About this task:
Reproduce the items word for word, from the line with "is (800, 460)." to the line with "(1190, 164).", including both of those lines.

Task inputs:
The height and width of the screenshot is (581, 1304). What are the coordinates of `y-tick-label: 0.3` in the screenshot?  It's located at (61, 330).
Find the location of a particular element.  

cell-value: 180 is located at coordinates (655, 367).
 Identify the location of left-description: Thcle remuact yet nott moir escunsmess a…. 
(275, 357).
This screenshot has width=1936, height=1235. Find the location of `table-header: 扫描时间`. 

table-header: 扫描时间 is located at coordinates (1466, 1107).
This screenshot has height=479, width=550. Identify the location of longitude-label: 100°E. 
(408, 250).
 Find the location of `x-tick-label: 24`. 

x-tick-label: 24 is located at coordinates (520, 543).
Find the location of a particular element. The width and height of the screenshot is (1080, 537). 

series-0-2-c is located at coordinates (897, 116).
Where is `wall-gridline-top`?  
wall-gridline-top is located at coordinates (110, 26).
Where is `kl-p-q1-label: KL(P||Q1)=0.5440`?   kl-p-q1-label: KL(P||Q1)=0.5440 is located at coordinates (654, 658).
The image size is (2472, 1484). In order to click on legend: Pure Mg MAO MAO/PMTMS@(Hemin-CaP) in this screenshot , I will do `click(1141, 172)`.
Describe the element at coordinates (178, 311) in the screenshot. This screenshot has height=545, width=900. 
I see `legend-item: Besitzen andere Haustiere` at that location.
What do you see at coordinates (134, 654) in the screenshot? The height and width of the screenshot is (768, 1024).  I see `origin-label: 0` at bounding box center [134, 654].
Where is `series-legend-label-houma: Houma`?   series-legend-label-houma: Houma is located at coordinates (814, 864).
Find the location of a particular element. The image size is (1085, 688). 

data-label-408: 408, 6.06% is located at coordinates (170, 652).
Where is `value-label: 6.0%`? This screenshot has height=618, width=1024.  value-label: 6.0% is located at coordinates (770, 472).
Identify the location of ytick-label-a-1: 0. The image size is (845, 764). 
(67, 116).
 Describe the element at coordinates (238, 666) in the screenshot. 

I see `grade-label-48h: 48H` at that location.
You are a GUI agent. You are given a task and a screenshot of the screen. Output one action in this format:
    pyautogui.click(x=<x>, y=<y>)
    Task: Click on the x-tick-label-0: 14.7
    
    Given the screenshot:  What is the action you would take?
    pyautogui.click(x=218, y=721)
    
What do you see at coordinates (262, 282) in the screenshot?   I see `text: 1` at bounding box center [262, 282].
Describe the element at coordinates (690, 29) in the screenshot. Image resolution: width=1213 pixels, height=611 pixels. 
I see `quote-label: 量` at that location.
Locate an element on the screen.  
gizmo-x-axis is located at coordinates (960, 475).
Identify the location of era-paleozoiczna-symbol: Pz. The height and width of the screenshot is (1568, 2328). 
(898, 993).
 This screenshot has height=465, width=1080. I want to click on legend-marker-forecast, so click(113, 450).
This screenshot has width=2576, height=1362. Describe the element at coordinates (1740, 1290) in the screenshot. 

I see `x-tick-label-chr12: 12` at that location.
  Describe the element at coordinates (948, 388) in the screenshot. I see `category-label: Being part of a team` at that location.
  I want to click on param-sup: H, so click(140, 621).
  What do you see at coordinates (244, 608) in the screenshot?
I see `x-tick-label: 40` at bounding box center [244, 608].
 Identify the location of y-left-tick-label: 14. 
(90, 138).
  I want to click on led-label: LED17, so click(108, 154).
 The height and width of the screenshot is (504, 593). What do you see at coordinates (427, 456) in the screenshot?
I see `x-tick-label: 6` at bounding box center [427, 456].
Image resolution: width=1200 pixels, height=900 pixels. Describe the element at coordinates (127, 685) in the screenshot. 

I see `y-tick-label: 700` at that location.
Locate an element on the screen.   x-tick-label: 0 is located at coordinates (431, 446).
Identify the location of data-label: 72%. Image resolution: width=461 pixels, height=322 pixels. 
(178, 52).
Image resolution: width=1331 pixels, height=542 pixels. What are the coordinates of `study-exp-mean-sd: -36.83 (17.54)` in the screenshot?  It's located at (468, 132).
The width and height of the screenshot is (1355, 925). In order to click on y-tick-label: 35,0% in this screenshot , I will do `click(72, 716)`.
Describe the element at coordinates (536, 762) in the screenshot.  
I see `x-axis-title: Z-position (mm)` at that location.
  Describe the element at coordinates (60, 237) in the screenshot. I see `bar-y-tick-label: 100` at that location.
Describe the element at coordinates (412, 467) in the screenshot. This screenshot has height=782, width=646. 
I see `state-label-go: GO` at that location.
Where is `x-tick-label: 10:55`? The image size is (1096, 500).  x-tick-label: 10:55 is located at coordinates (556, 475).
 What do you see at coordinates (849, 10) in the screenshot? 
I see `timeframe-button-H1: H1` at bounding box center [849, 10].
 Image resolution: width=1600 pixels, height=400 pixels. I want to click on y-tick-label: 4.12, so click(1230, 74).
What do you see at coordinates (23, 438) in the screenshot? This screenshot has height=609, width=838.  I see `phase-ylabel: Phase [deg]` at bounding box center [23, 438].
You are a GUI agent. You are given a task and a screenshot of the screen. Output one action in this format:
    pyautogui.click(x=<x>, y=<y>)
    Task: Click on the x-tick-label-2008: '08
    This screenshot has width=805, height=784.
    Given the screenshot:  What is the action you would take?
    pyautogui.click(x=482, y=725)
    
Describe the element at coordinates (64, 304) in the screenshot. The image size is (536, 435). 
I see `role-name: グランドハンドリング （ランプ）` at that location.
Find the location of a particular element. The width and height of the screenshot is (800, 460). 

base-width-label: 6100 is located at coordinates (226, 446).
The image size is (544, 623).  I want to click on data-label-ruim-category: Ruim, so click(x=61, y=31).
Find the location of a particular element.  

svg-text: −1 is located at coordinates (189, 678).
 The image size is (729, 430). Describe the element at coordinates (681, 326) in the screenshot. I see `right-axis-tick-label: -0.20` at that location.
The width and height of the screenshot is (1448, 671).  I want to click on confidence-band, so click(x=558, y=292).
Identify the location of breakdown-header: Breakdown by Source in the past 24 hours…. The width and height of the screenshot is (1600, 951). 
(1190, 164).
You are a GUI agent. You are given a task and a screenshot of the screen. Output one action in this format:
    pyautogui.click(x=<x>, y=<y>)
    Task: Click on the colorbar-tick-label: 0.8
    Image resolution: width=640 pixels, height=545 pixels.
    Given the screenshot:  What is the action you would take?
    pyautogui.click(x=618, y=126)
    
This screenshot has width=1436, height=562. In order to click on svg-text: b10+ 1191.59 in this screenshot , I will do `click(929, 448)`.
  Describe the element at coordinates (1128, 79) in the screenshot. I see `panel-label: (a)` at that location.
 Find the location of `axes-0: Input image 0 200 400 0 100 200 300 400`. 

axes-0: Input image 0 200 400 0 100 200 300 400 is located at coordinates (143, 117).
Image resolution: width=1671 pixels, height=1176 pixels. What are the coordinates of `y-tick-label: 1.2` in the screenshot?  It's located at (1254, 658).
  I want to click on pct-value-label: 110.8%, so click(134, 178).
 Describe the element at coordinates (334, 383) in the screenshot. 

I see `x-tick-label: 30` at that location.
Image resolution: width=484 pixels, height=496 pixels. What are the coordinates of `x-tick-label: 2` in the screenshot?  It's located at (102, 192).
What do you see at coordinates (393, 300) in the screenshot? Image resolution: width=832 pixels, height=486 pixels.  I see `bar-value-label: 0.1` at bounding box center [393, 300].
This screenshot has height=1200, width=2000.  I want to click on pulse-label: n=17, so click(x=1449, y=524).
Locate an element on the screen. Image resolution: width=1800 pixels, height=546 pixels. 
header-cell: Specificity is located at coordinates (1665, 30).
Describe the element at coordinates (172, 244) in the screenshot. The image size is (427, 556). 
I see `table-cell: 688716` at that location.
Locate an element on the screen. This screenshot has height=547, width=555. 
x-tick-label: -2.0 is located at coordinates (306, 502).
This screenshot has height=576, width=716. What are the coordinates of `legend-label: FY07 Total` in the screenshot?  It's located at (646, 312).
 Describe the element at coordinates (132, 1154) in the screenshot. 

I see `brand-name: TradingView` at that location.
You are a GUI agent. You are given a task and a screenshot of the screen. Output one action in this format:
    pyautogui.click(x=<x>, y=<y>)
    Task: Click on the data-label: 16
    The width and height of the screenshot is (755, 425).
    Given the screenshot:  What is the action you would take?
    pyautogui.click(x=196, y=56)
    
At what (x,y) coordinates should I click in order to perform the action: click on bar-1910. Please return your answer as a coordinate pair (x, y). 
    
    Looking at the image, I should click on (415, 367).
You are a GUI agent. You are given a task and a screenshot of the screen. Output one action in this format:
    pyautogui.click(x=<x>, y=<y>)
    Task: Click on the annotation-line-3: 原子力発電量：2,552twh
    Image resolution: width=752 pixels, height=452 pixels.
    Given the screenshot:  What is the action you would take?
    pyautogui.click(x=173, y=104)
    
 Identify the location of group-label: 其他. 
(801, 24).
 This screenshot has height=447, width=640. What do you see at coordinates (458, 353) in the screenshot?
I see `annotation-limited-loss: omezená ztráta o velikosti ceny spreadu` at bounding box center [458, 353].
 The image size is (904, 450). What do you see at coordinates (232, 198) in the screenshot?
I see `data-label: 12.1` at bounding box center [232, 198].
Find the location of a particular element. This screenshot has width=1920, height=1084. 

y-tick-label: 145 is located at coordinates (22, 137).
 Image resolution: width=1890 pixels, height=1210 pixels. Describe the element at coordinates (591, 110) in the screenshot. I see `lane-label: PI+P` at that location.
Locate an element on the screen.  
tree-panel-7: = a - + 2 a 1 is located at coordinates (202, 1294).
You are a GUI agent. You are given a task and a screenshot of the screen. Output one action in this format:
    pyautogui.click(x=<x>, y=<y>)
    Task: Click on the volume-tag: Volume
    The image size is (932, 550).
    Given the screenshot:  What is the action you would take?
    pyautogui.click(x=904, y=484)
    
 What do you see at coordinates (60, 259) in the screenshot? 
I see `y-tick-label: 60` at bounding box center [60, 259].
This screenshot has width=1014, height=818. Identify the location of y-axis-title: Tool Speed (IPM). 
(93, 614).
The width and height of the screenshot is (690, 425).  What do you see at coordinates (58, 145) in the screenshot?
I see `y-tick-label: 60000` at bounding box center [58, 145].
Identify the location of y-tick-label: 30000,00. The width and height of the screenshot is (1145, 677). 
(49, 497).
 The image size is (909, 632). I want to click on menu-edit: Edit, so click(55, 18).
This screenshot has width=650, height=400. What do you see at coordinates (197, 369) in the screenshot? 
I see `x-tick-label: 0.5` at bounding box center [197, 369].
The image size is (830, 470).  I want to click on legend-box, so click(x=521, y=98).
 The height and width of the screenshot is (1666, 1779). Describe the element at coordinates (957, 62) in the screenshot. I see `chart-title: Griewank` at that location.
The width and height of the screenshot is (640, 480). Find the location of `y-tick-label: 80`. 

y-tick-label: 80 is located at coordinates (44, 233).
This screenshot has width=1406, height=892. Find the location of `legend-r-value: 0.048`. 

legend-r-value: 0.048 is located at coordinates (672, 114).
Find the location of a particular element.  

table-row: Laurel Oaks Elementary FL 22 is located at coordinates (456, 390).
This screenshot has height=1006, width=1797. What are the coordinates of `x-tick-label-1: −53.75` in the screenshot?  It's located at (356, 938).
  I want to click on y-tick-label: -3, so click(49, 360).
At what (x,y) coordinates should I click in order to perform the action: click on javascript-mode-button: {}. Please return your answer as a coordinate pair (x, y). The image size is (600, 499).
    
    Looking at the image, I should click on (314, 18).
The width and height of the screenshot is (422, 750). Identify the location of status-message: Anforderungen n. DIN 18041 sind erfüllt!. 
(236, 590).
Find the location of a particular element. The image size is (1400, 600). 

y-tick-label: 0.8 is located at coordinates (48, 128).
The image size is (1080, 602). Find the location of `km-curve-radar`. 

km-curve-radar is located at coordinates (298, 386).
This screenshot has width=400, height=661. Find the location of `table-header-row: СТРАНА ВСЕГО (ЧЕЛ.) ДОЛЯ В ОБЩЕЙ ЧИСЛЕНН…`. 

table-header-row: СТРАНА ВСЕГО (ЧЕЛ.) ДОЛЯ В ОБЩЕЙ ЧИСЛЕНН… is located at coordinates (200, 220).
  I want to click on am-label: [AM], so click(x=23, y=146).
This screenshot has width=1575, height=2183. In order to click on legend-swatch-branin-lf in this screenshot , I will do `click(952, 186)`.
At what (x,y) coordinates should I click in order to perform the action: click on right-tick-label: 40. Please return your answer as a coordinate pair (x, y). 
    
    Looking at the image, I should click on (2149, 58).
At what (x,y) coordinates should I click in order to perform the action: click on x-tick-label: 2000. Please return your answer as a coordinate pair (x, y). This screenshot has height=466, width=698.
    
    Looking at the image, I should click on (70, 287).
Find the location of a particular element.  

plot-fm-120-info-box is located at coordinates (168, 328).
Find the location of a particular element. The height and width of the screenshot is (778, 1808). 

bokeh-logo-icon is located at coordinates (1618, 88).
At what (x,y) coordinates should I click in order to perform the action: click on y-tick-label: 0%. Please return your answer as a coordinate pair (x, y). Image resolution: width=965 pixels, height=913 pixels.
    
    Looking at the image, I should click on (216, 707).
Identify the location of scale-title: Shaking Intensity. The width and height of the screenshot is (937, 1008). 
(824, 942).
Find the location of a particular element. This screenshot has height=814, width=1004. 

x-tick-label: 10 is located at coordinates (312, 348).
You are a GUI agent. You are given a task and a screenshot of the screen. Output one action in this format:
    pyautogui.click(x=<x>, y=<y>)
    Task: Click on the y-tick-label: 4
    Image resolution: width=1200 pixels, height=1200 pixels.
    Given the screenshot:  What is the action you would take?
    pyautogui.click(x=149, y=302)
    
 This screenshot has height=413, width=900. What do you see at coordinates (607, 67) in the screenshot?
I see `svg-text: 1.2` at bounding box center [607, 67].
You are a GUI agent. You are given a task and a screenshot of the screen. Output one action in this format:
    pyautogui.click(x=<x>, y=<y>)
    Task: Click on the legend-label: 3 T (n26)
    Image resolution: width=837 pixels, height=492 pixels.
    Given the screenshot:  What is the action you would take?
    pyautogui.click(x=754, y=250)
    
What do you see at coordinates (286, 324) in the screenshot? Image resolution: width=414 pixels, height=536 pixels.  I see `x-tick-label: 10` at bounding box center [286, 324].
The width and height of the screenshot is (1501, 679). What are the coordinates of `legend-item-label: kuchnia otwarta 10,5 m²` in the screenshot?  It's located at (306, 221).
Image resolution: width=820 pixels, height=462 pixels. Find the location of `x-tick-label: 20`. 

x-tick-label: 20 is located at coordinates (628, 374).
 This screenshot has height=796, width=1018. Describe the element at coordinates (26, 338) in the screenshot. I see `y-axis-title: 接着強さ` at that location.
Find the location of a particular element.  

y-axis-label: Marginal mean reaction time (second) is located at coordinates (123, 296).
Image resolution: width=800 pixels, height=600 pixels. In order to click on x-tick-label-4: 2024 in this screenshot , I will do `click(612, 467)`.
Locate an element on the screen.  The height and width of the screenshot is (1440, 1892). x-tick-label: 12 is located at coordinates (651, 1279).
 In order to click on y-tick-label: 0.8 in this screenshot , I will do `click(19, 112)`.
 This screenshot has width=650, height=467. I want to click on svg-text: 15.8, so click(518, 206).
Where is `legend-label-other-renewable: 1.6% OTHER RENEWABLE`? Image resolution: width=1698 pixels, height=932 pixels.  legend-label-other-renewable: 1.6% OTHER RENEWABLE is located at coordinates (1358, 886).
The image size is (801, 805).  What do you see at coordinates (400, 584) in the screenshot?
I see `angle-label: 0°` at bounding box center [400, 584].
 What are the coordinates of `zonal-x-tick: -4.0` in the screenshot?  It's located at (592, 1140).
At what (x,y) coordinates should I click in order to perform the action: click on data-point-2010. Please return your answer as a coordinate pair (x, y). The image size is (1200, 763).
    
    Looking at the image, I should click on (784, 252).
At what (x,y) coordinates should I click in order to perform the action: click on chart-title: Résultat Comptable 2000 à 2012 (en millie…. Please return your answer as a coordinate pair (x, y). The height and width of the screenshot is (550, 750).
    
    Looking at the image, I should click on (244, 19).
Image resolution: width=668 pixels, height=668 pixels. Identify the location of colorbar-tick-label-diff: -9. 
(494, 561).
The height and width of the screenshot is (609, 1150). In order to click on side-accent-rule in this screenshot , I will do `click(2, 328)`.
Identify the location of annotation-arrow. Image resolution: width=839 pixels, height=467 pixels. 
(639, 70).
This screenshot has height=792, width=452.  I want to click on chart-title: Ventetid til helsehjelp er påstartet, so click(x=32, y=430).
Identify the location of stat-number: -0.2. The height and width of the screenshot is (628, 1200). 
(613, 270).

Task output:
Find the location of a particular element. The width and height of the screenshot is (800, 460). 

base-width-label: 6100 is located at coordinates (226, 446).
The image size is (544, 623).  I want to click on data-label-ruim-category: Ruim, so click(x=61, y=31).
Find the location of a particular element.  

svg-text: −1 is located at coordinates (189, 678).
 The image size is (729, 430). Describe the element at coordinates (681, 326) in the screenshot. I see `right-axis-tick-label: -0.20` at that location.
The width and height of the screenshot is (1448, 671).  I want to click on confidence-band, so click(x=558, y=292).
Identify the location of breakdown-header: Breakdown by Source in the past 24 hours…. The width and height of the screenshot is (1600, 951). 
(1190, 164).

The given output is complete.